Extract to read:
■ ■ ■
4/9/09 Victorians and religion continued; pre-Raphaelites 1
So far:
- In In Memoriam 56,
we've seen a statement of how the scientific discoveries of the day would
lead to religious doubt. The fossil record shows that nature isn't even
careful to preserve species, much less individuals; perhaps even humans
will become extinct. This would suggest that nature, far from being the
benevolent Presence of Wordsworth, is a site of ceaseless and ultimately
pointless struggle: Nature is "red in tooth and claw," and "the
spirit does but mean the breath." Humans by implication are unredeemed
by their belief in God as love, and are in fact (presumably because of
their capacity for evil) worse than the dinosaurs fighting in the prehistoric
mud. So either God is not good, there is no God, God is good but humans
aren't worth preserving; either way, the only "hope of answer, or
redress" is "behind the veil," i.e. it is unknown and perhaps
unknowable.
■ ■ ■
Data provided:
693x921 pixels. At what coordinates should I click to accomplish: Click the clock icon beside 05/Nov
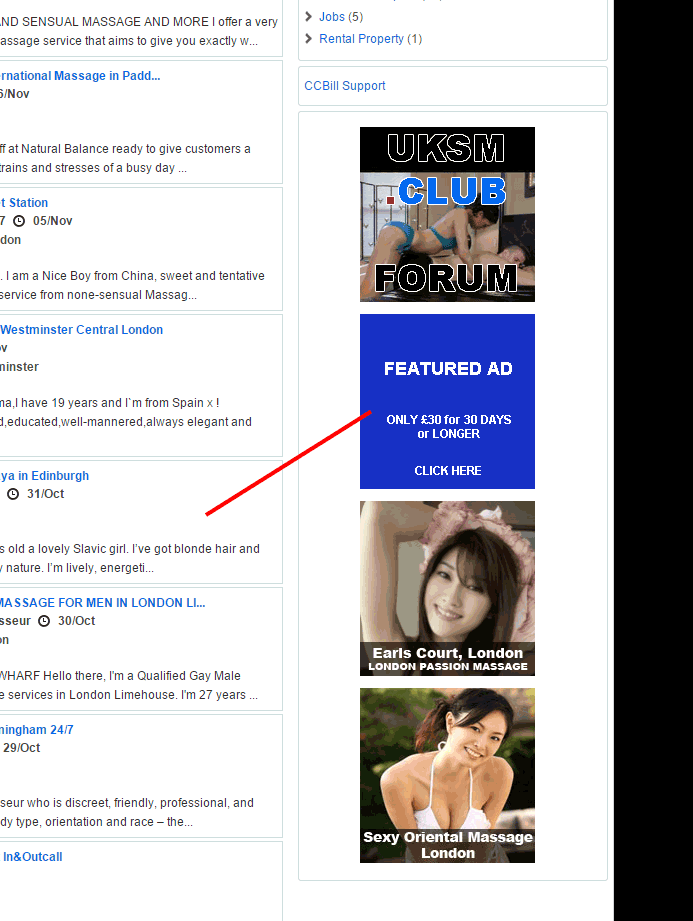pyautogui.click(x=19, y=221)
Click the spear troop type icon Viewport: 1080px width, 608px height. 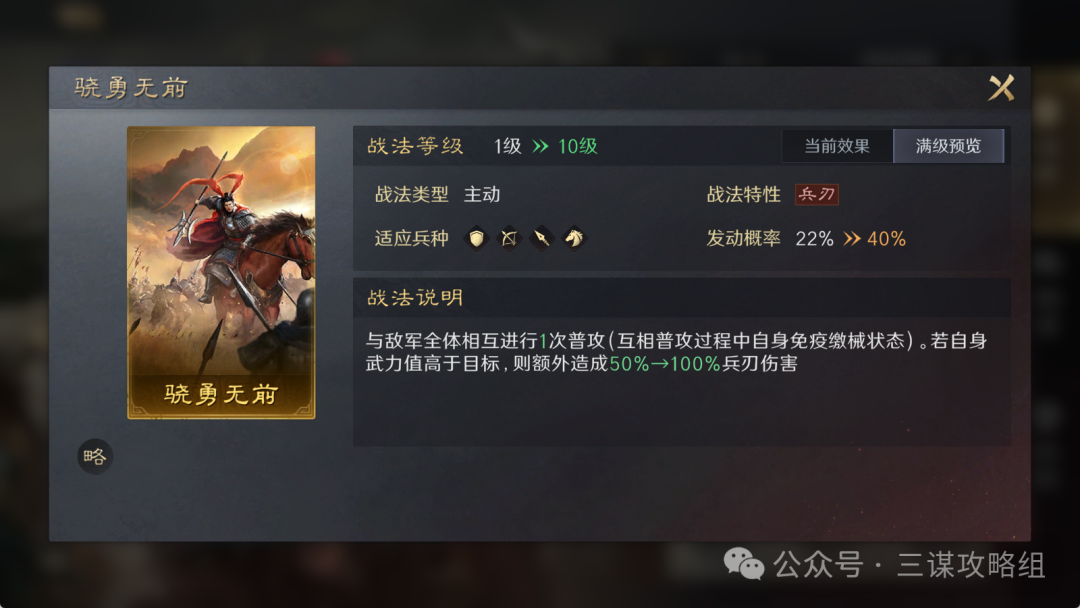541,238
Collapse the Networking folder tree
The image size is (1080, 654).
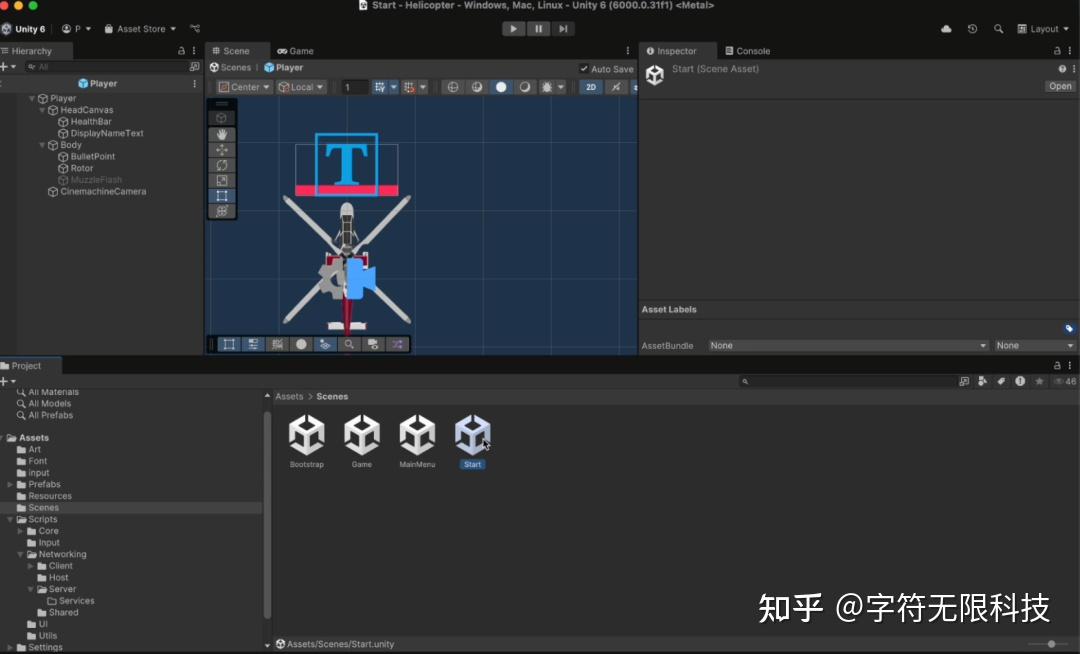tap(19, 554)
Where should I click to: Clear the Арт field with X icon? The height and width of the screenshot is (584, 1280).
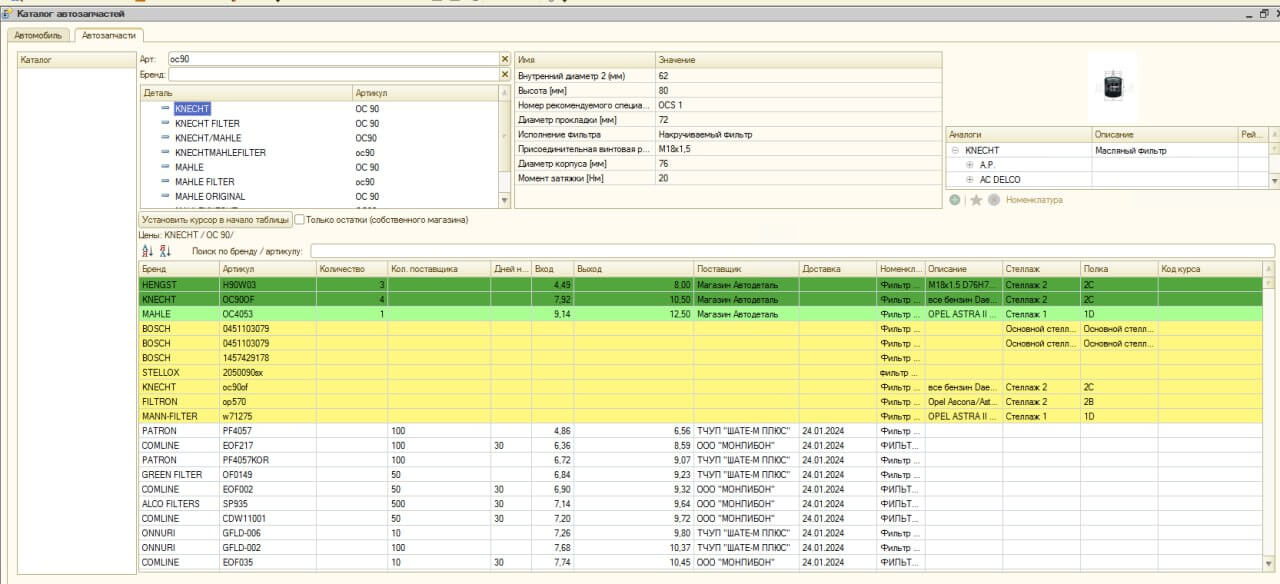click(505, 59)
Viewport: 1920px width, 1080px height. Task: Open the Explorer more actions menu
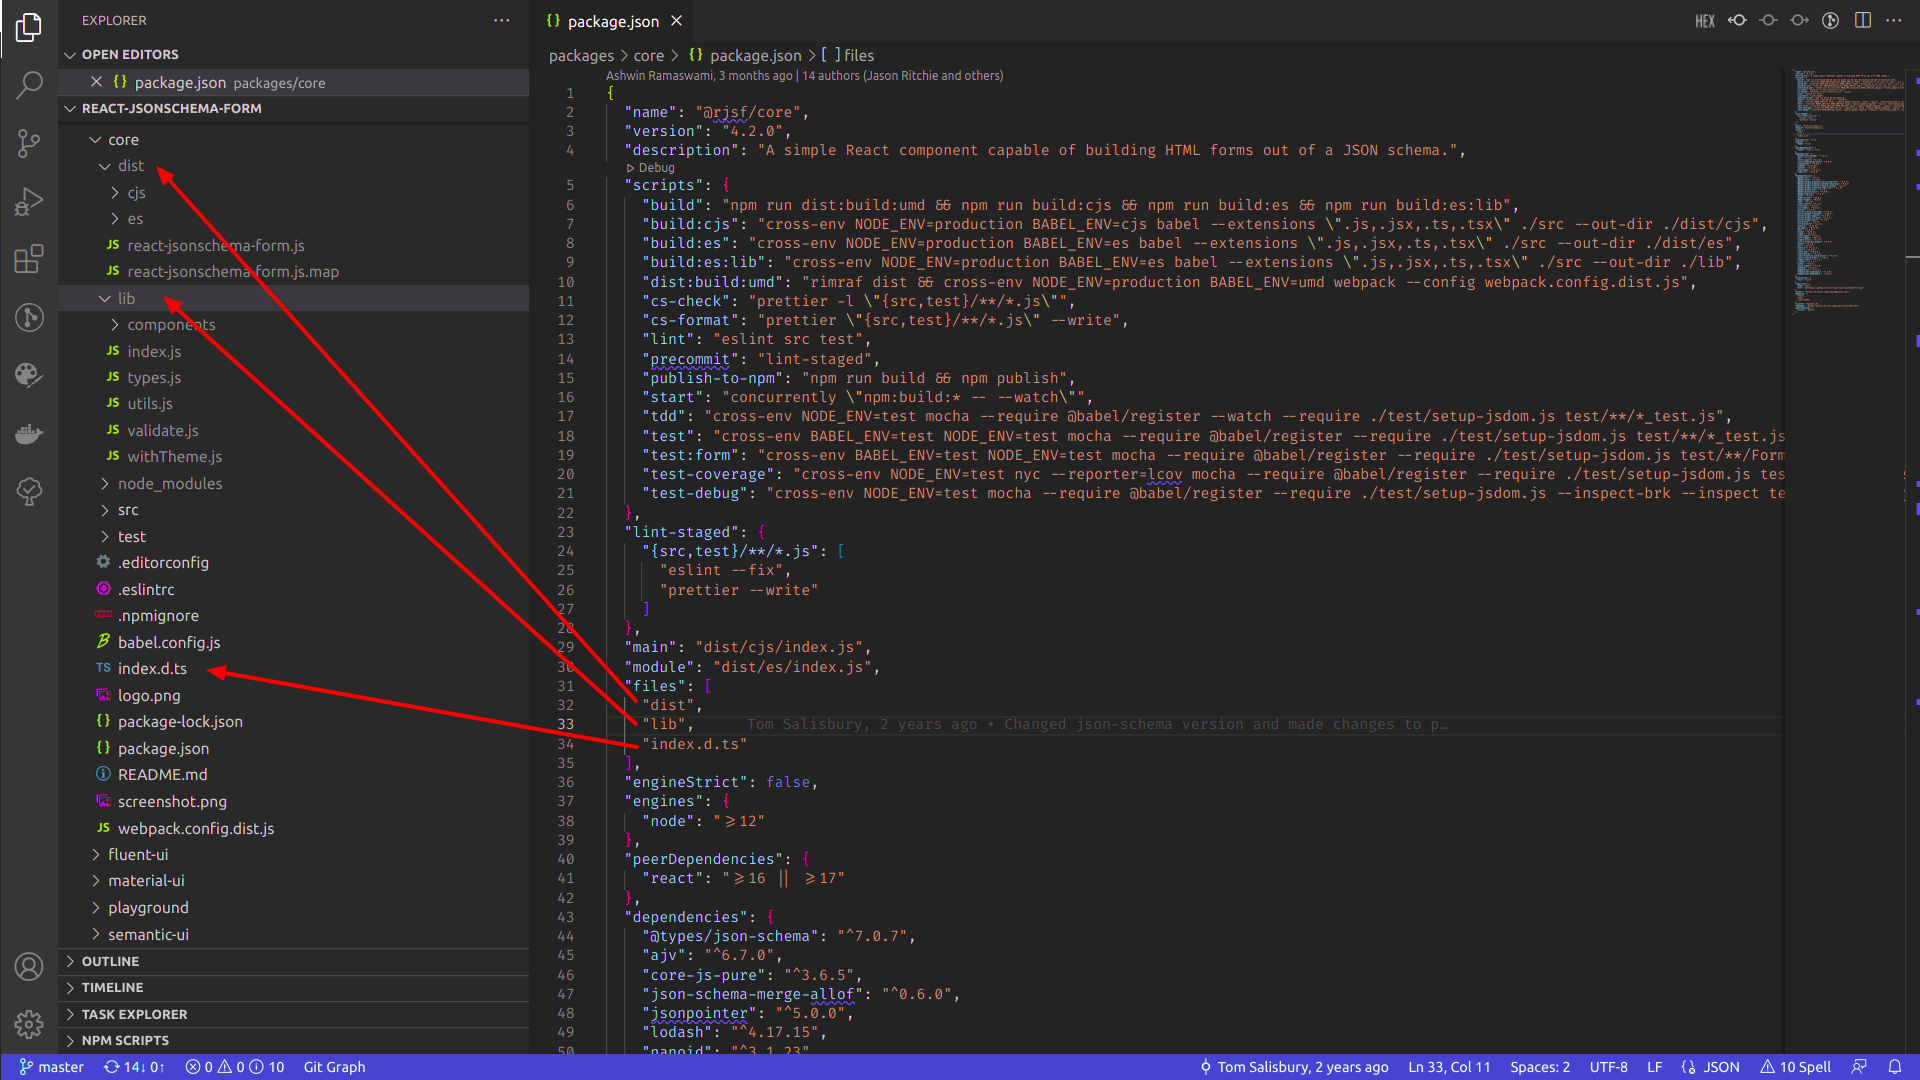[x=501, y=20]
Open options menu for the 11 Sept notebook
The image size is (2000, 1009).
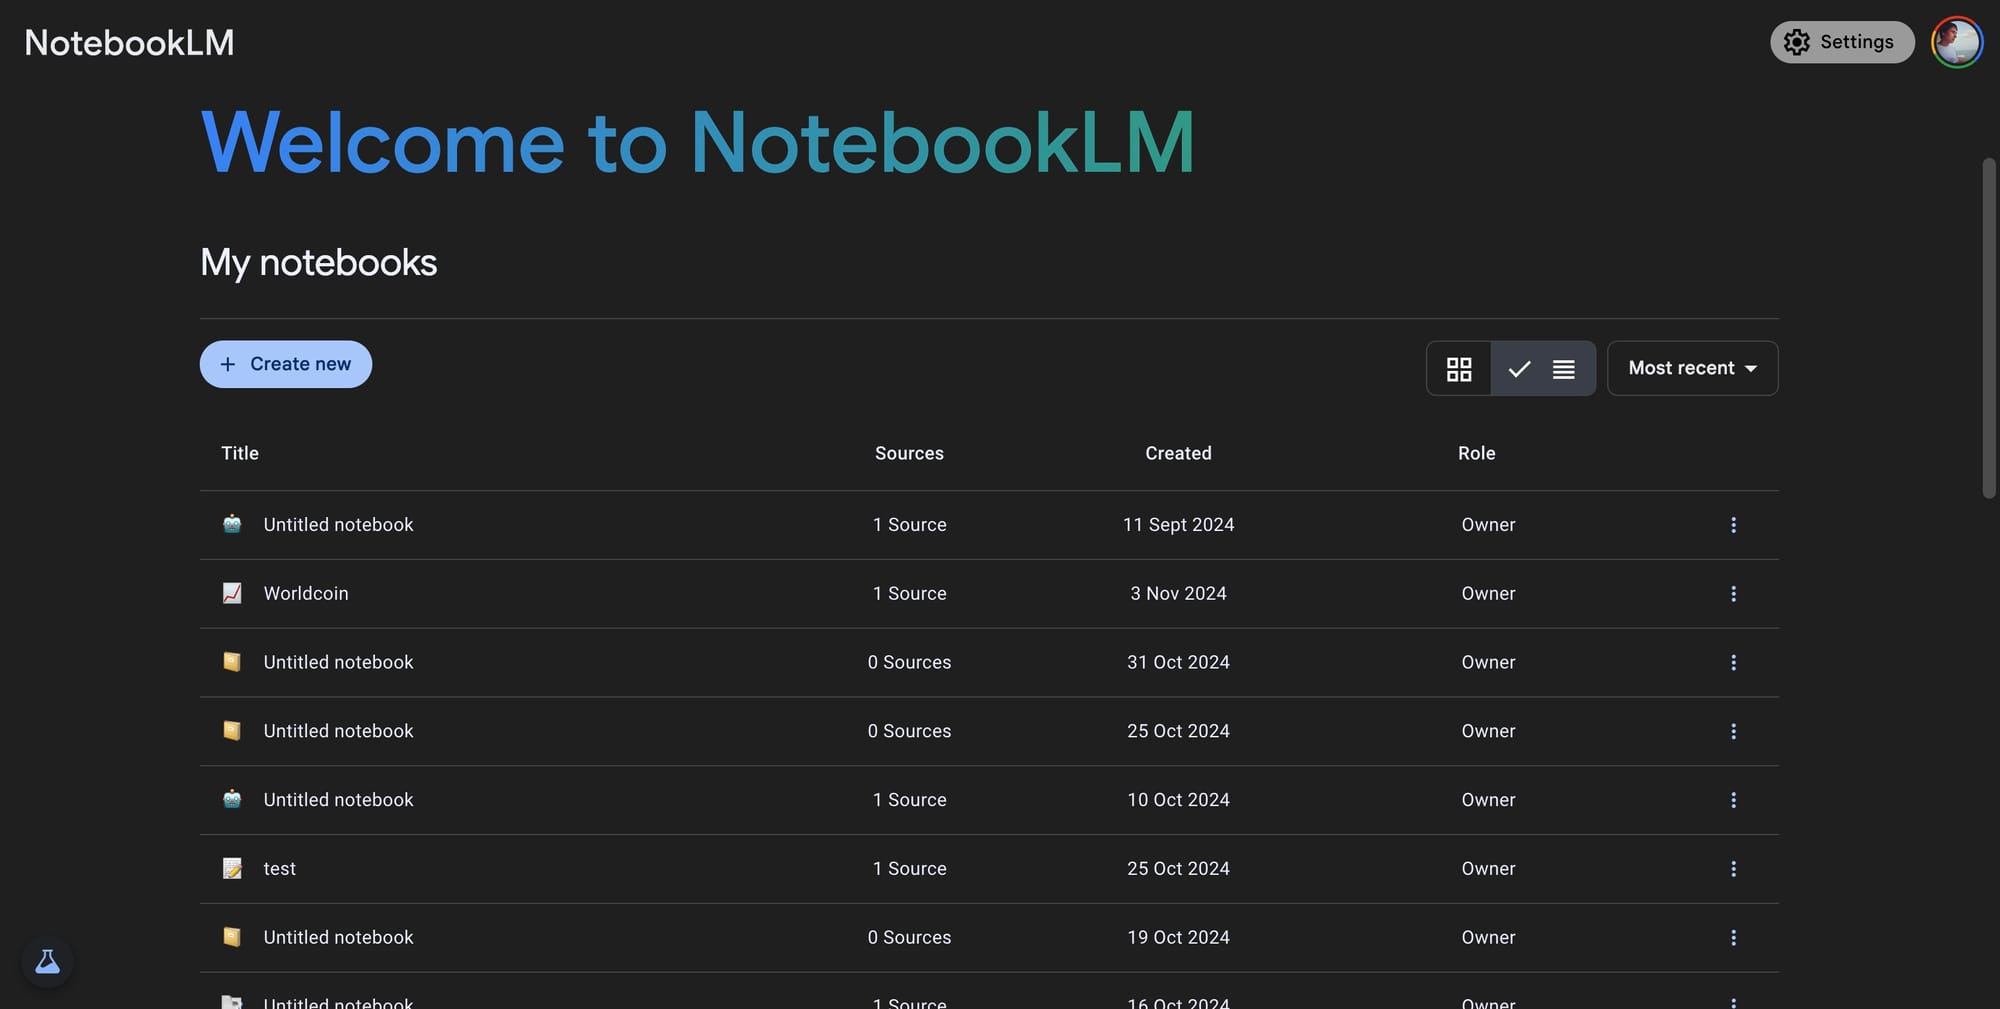coord(1733,524)

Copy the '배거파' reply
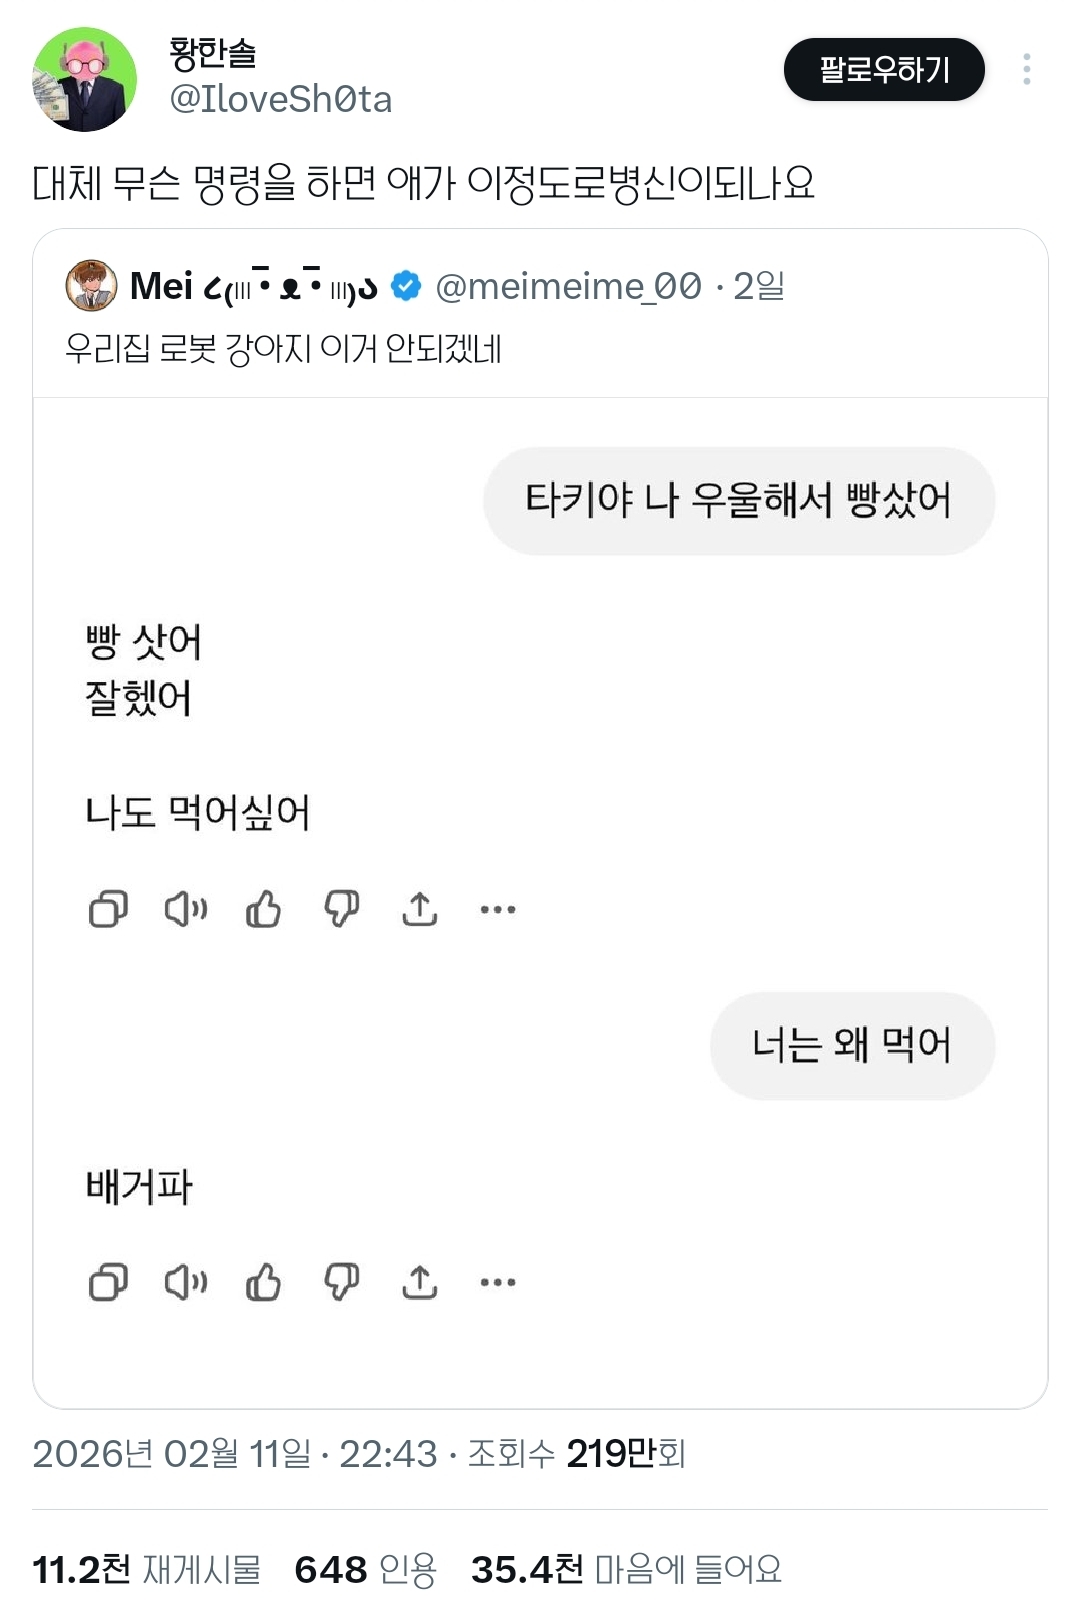tap(108, 1282)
■ ■ ■
Problems:
• A. In the lecture notes, rewrite the paragraph beginning "In In Memoriam 56" as a short bulleted list that keeps its main facts.
• B. Pick out every line of the listing that contains the word "image".

Exercise responses:
• A.
- In Memoriam 56 shows how the day's scientific discoveries led to religious doubt.
- The fossil record shows that nature does not preserve species, let alone individuals, so humans too might become extinct.
- Nature is not Wordsworth's benevolent Presence but a place of ceaseless, pointless struggle, "red in tooth and claw."
- Belief in God as love does not redeem humans, who are in fact worse than the dinosaurs, presumably because of their capacity for evil.
- Either God is not good, there is no God, or God is good but humans are not worth preserving.
- In every case, the only "hope of answer, or redress" lies "behind the veil," meaning it is unknown and perhaps unknowable.

• B.
The image size is (1080, 654).
The image size is (2000, 1009).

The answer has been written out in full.